### WHAT YOU SHOULD DO
Please reproduce each line of the data below as it stands.

### SOURCE MATERIAL
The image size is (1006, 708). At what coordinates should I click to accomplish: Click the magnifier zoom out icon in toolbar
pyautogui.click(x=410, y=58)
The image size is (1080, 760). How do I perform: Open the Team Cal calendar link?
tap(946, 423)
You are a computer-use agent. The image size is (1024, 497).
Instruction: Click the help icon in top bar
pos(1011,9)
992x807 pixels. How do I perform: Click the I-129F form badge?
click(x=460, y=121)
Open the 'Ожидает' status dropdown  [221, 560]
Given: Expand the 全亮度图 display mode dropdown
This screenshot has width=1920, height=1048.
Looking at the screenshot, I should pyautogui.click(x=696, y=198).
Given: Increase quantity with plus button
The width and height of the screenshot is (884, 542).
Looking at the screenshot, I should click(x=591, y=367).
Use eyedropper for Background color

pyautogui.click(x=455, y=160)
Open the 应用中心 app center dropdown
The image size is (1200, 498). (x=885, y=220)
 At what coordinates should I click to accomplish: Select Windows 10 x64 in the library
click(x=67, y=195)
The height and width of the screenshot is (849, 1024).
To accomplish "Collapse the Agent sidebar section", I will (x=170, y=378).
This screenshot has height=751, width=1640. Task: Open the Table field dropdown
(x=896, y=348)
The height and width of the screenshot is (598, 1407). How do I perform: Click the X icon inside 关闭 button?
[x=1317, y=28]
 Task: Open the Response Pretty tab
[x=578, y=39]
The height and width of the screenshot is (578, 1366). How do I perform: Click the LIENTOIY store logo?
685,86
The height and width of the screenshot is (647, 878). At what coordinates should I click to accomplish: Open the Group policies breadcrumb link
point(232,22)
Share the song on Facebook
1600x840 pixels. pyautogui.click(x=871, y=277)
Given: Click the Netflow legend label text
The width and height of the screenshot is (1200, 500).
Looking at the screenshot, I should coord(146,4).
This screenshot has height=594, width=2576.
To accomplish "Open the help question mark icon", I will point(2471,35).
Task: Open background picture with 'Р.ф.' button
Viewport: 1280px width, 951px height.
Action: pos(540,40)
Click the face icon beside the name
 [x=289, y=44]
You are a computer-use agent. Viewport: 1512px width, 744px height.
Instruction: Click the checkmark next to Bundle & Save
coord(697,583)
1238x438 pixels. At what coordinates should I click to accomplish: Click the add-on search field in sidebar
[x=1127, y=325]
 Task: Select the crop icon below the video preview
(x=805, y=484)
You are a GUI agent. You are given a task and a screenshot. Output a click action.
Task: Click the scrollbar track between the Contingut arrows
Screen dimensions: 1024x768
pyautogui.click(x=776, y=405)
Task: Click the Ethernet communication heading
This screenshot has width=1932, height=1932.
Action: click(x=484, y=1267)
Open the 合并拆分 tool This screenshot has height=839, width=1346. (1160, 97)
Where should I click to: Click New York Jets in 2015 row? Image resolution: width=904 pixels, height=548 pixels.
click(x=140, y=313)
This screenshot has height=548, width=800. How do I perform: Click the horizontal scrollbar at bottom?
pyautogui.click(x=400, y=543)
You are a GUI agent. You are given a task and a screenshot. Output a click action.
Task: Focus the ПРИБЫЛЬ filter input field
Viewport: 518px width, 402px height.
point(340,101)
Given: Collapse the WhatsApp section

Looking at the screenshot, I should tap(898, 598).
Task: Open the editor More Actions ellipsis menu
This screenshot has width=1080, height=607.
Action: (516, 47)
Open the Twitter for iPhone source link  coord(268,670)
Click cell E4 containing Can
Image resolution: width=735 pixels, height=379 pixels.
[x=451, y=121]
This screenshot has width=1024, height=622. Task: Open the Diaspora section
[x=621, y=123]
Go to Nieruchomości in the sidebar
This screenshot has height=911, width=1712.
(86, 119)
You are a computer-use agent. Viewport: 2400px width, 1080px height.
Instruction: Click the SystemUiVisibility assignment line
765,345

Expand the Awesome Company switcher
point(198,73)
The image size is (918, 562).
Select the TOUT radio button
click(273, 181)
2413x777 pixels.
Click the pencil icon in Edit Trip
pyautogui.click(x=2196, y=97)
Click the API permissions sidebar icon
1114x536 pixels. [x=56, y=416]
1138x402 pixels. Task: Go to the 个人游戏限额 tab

### FINAL ANSWER
The image size is (1006, 708). At what coordinates should I click to accomplish: Click the magnifier zoom out icon in toolbar
pyautogui.click(x=410, y=58)
The image size is (1080, 760). How do I perform: Open the Team Cal calendar link?
tap(946, 423)
You are a computer-use agent. The image size is (1024, 497).
Instruction: Click the help icon in top bar
pos(1011,9)
992x807 pixels. How do I perform: Click the I-129F form badge?
click(x=460, y=121)
Open the 'Ожидает' status dropdown  [221, 560]
Given: Expand the 全亮度图 display mode dropdown
This screenshot has width=1920, height=1048.
Looking at the screenshot, I should pyautogui.click(x=696, y=198).
Given: Increase quantity with plus button
The width and height of the screenshot is (884, 542).
Looking at the screenshot, I should click(x=591, y=367).
Use eyedropper for Background color

pyautogui.click(x=455, y=160)
Open the 应用中心 app center dropdown
The image size is (1200, 498). (x=885, y=220)
 At what coordinates should I click to accomplish: Select Windows 10 x64 in the library
click(x=67, y=195)
The height and width of the screenshot is (849, 1024).
To accomplish "Collapse the Agent sidebar section", I will (x=170, y=378).
This screenshot has height=751, width=1640. Task: Open the Table field dropdown
(x=896, y=348)
The height and width of the screenshot is (598, 1407). How do I perform: Click the X icon inside 关闭 button?
[x=1317, y=28]
 Task: Open the Response Pretty tab
[x=578, y=39]
The height and width of the screenshot is (578, 1366). How do I perform: Click the LIENTOIY store logo?
685,86
The height and width of the screenshot is (647, 878). At what coordinates should I click to accomplish: Open the Group policies breadcrumb link
point(232,22)
Share the song on Facebook
1600x840 pixels. pyautogui.click(x=871, y=277)
Given: Click the Netflow legend label text
The width and height of the screenshot is (1200, 500).
Looking at the screenshot, I should coord(146,4).
This screenshot has height=594, width=2576.
To accomplish "Open the help question mark icon", I will point(2471,35).
Task: Open background picture with 'Р.ф.' button
Viewport: 1280px width, 951px height.
Action: pos(540,40)
Click the face icon beside the name
 [x=289, y=44]
You are a computer-use agent. Viewport: 1512px width, 744px height.
Instruction: Click the checkmark next to Bundle & Save
coord(697,583)
1238x438 pixels. At what coordinates should I click to accomplish: Click the add-on search field in sidebar
[x=1127, y=325]
 Task: Select the crop icon below the video preview
(x=805, y=484)
You are a GUI agent. You are given a task and a screenshot. Output a click action.
Task: Click the scrollbar track between the Contingut arrows
Screen dimensions: 1024x768
pyautogui.click(x=776, y=405)
Task: Click the Ethernet communication heading
This screenshot has width=1932, height=1932.
Action: click(x=484, y=1267)
Open the 合并拆分 tool This screenshot has height=839, width=1346. (1160, 97)
Where should I click to: Click New York Jets in 2015 row? Image resolution: width=904 pixels, height=548 pixels.
click(x=140, y=313)
This screenshot has height=548, width=800. How do I perform: Click the horizontal scrollbar at bottom?
pyautogui.click(x=400, y=543)
You are a GUI agent. You are given a task and a screenshot. Output a click action.
Task: Focus the ПРИБЫЛЬ filter input field
Viewport: 518px width, 402px height.
point(340,101)
Given: Collapse the WhatsApp section

Looking at the screenshot, I should tap(898, 598).
Task: Open the editor More Actions ellipsis menu
This screenshot has width=1080, height=607.
Action: (516, 47)
Open the Twitter for iPhone source link  coord(268,670)
Click cell E4 containing Can
Image resolution: width=735 pixels, height=379 pixels.
[x=451, y=121]
This screenshot has width=1024, height=622. Task: Open the Diaspora section
[x=621, y=123]
Go to Nieruchomości in the sidebar
This screenshot has height=911, width=1712.
(86, 119)
You are a computer-use agent. Viewport: 2400px width, 1080px height.
Instruction: Click the SystemUiVisibility assignment line
765,345

Expand the Awesome Company switcher
point(198,73)
The image size is (918, 562).
Select the TOUT radio button
click(273, 181)
2413x777 pixels.
Click the pencil icon in Edit Trip
pyautogui.click(x=2196, y=97)
Click the API permissions sidebar icon
1114x536 pixels. [x=56, y=416]
1138x402 pixels. Task: Go to the 个人游戏限额 tab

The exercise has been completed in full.